Raine akhirnya memutuskan untuk pergi dari kamarnya. Melewati lorong remang hingga sampai ke sebuah pintu yang terletak lumayan jauh dari tempatnya pergi tadi. Kamar Alec.

Ruangan itu memang besar, dan punya cukup penerangan. Tapi rasanya seperti tak pernah ditempati selama puluhan tahun. Ranjangnya juga besar dan kelewat rapi, tapi lebih mirip seperti barang koleksi daripada tempat tidur. Kamar pria itu terasa hampa dan tak bernyawa.

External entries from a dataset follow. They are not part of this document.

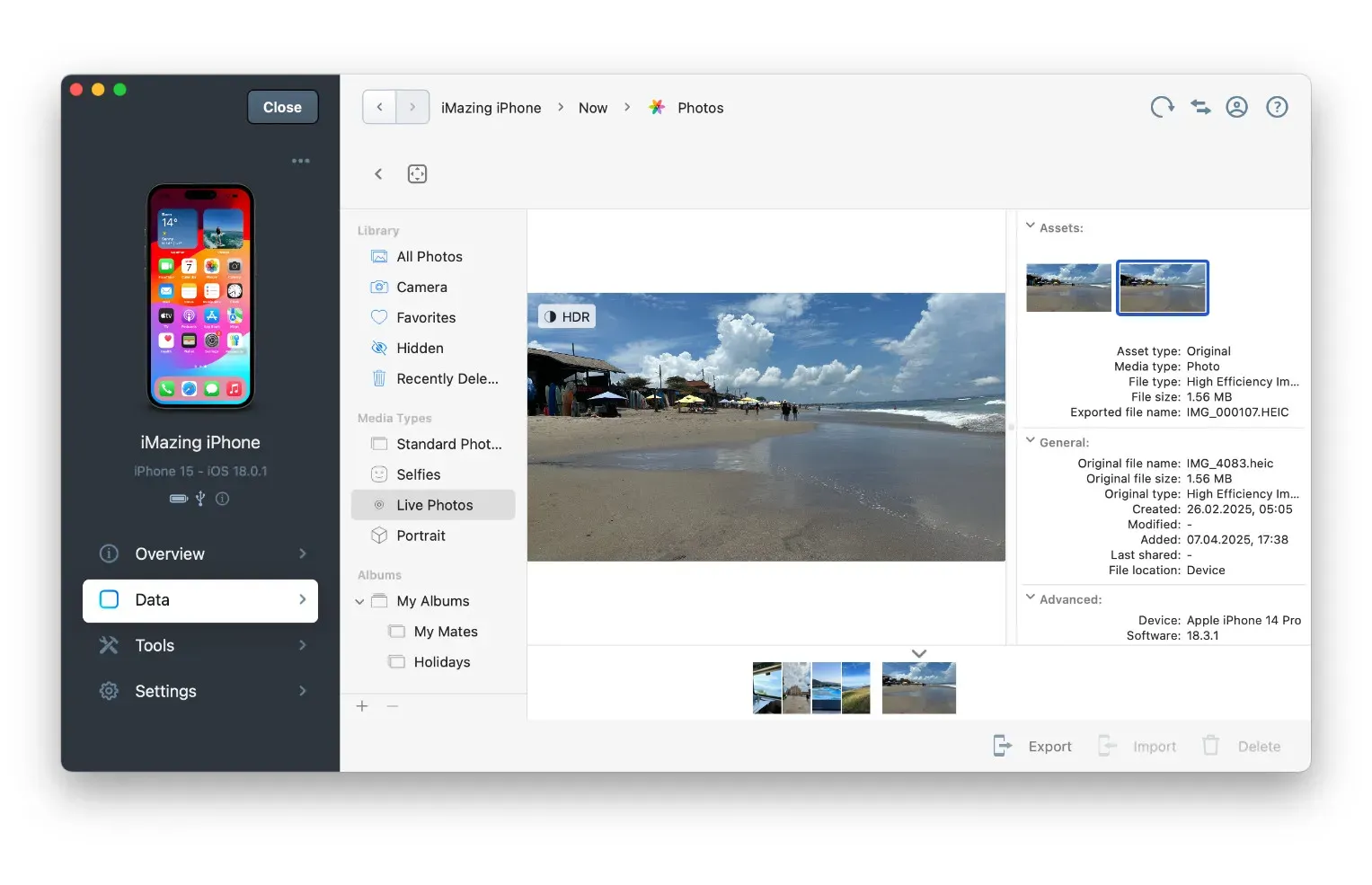This screenshot has height=885, width=1372.
Task: Select the first asset thumbnail
Action: pyautogui.click(x=1068, y=288)
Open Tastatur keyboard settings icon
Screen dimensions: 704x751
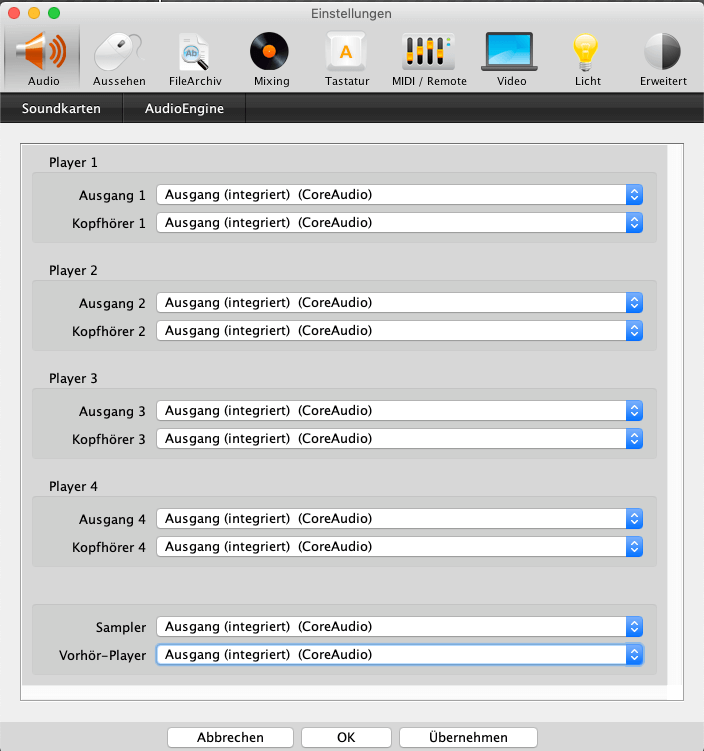click(347, 52)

Raine bergelung pelan di atas ranjang, berusaha menyerap setiap aroma dan apapun yang tersisa dari pria itu. Alih-alih mendapatkan sisa fisik dari pria itu, ia justru mendapati dirinya menangis dengan pikiran yang mengembara pada setiap momen yang dilaluinya dengan pria itu.

Pada setiap luka yang terpaksa harus dibukanya lagi. Luka-luka paling manis yang pernah didapatkannya dari pria itu.

Aku rela, Lec, terluka selamanya asal kamu kembali.

Raine meringkuk lebih dalam. Tangannya dengan sigap memegangi dadanya yang terasa ngilu ketika bayangan akan air muka kecewa pria itu kembali melintas di pikirannya seperti sebuah petir. Cepat namun terasa sangat memilukan hingga ia sendiri tak kuasa menahannya.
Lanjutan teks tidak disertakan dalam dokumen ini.